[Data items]
= = = = =

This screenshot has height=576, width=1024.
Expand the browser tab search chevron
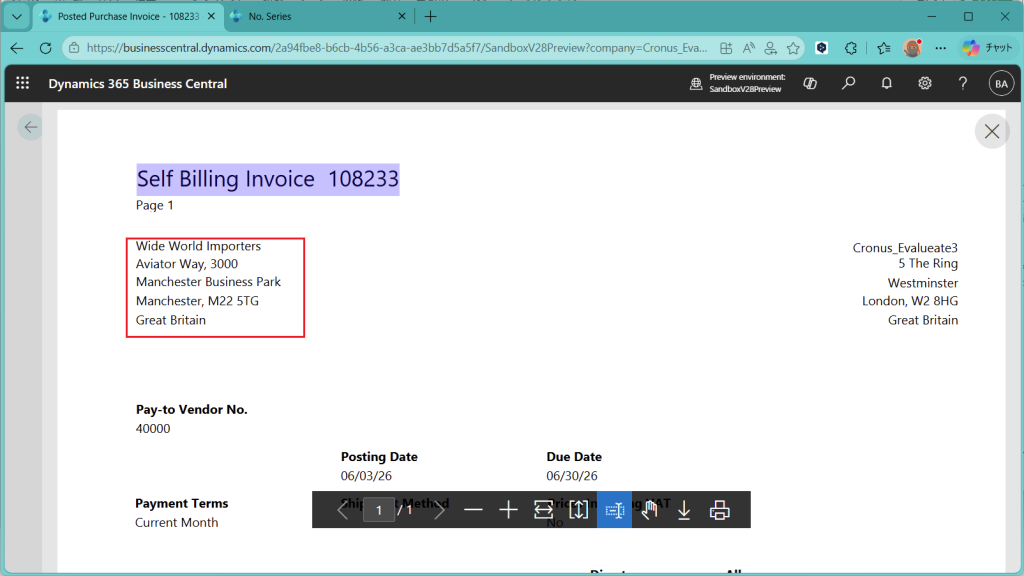pos(17,17)
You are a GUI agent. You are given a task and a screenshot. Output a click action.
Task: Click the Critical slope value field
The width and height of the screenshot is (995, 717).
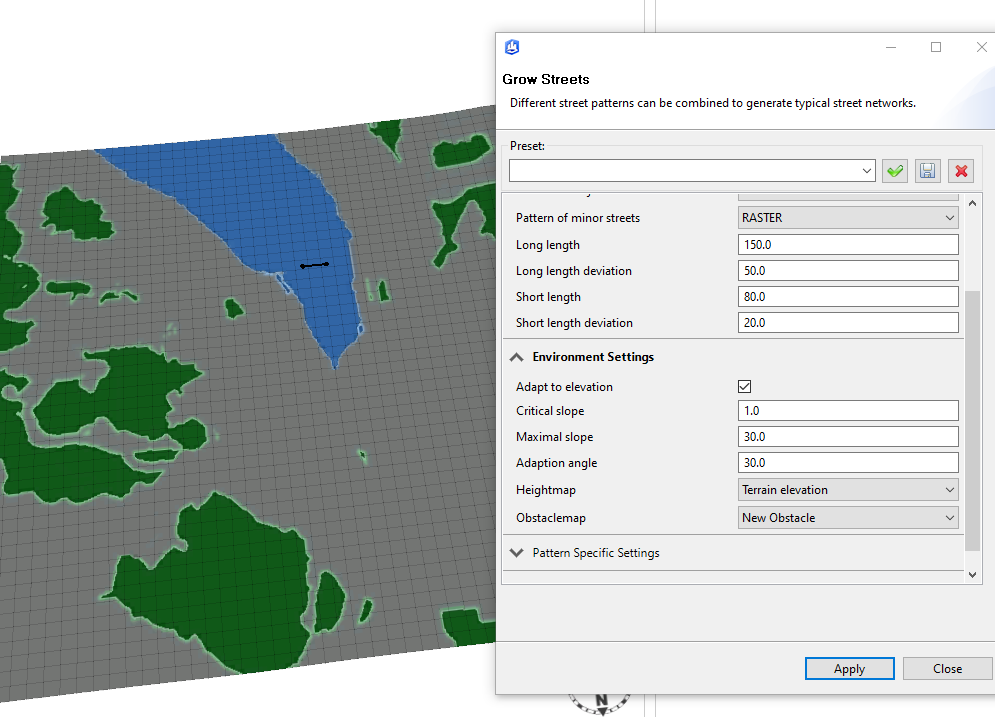coord(848,410)
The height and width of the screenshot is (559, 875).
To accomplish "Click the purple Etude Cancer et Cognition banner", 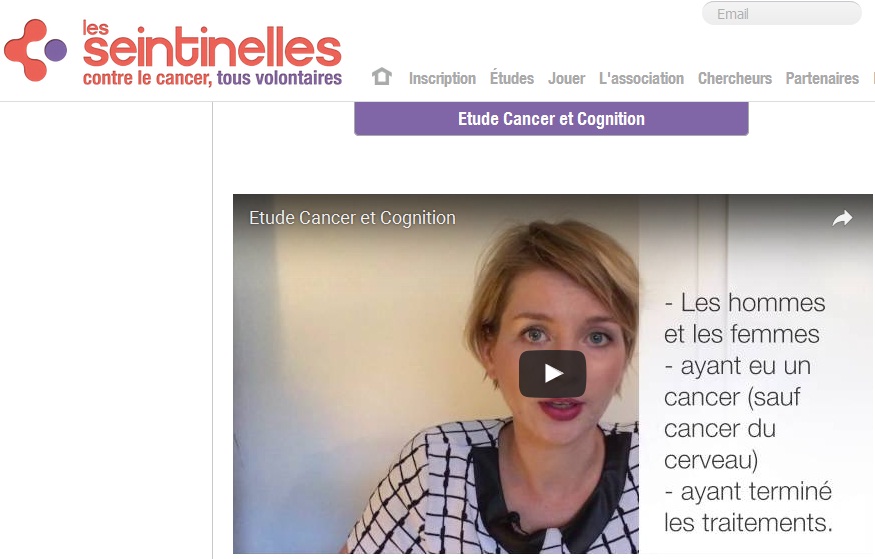I will click(551, 119).
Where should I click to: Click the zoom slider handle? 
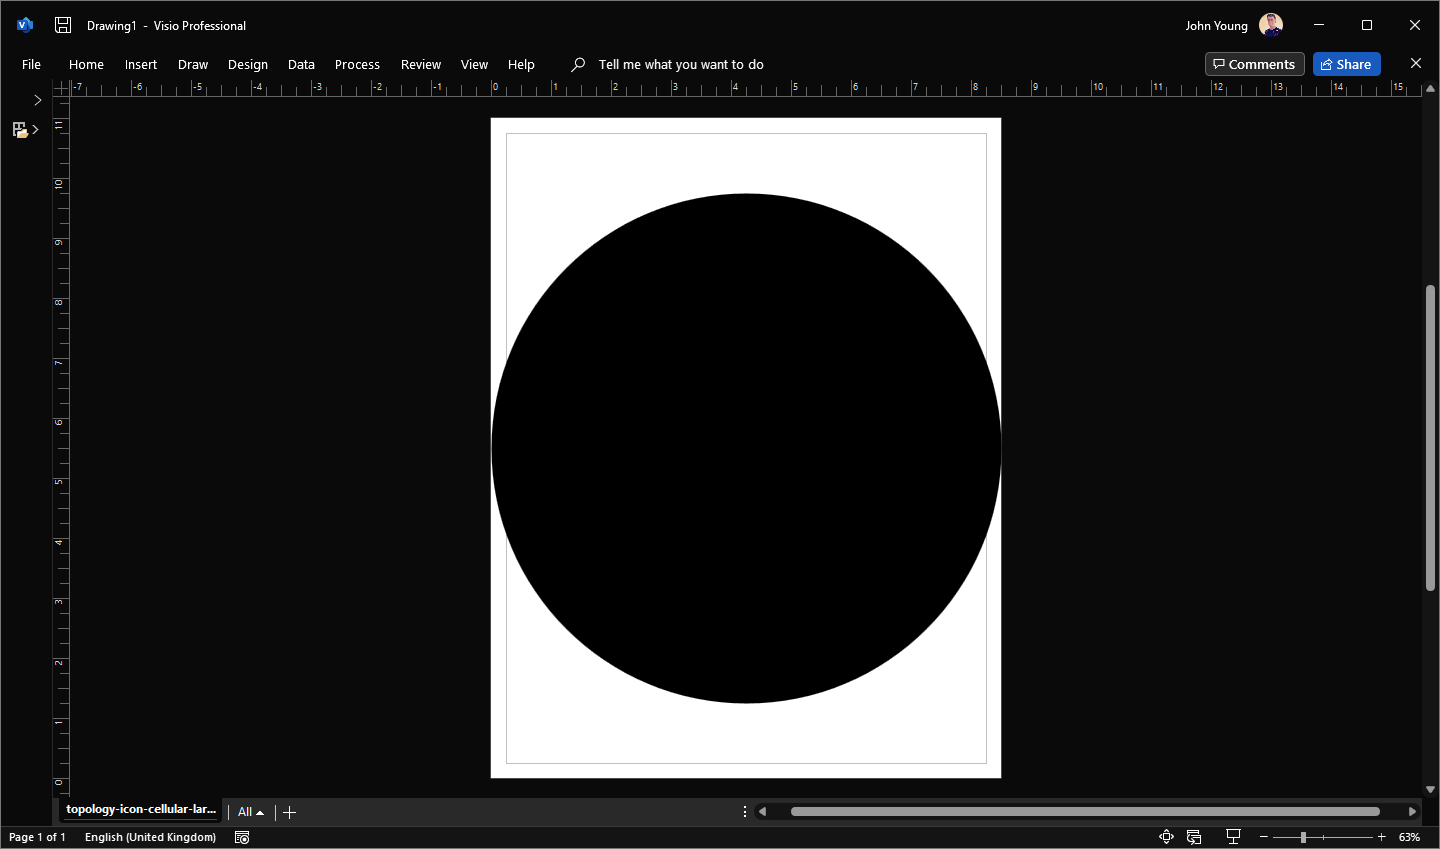tap(1303, 837)
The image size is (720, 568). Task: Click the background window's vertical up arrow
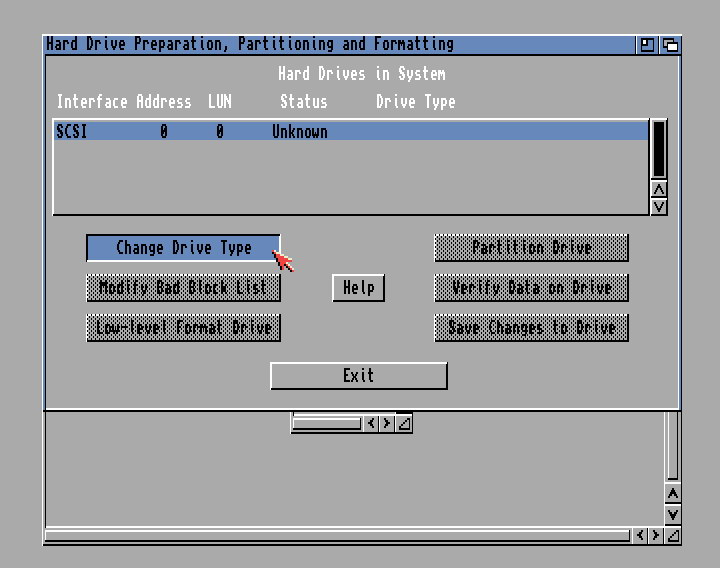673,494
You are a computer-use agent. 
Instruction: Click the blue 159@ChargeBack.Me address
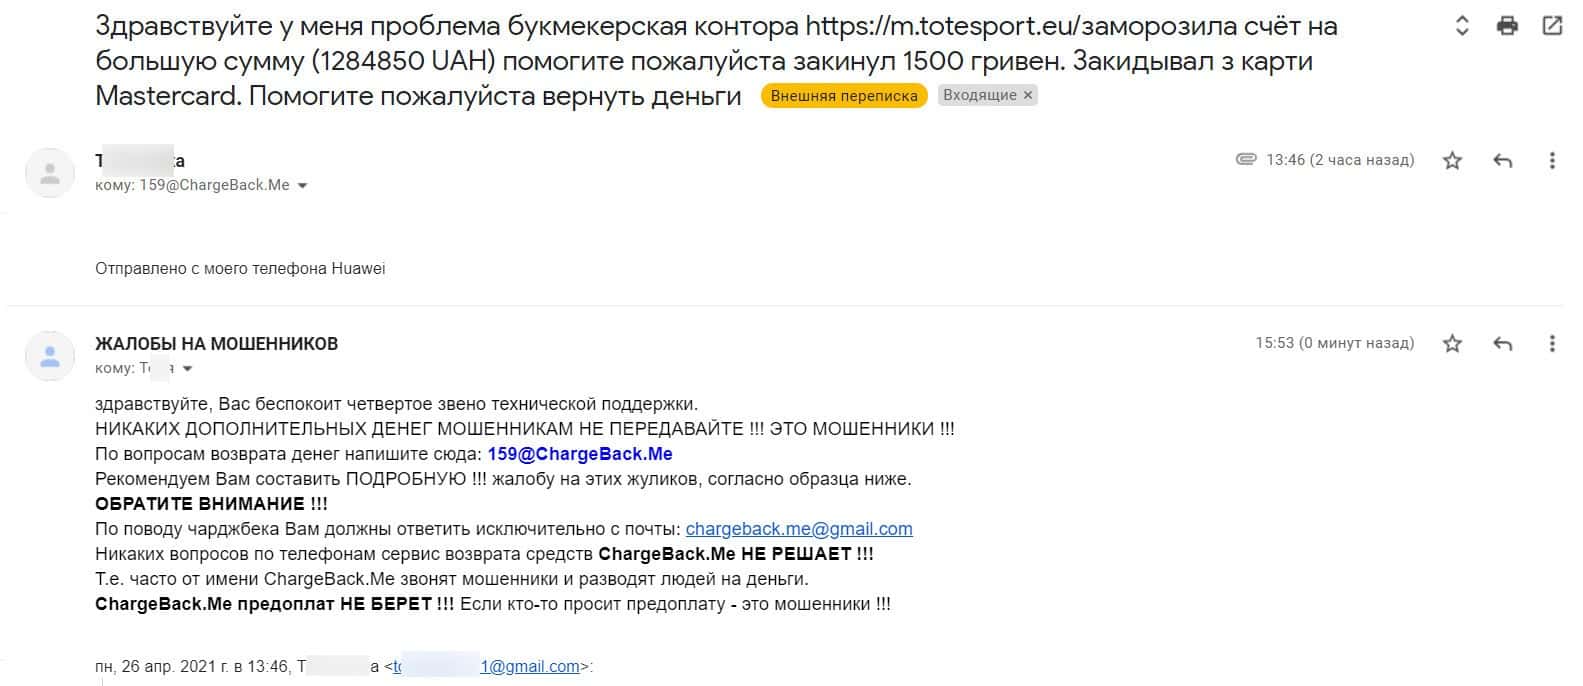pos(580,454)
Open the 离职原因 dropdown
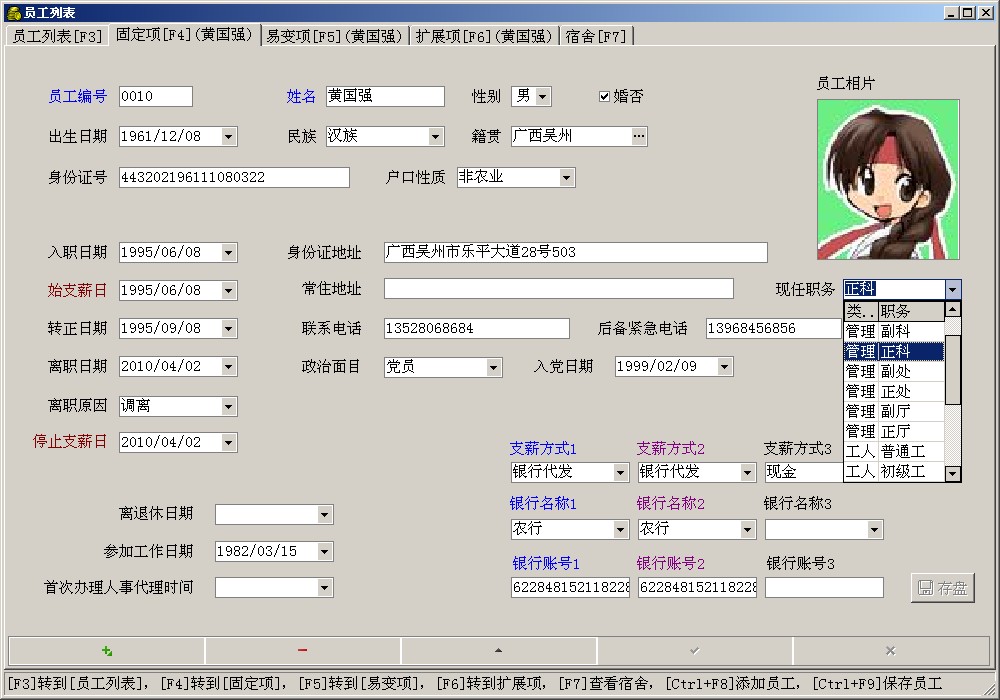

= = = = =

REQUIRED ACTION: Retype the lines exactly as they appear, beginning with the line that contains "Instruction: Click the" and ending with the final line of the entries, and omit the pictures.

PROBLEM SOLUTION:
Instruction: Click the blue 159@ChargeBack.Me address
pos(580,454)
Open the 离职原因 dropdown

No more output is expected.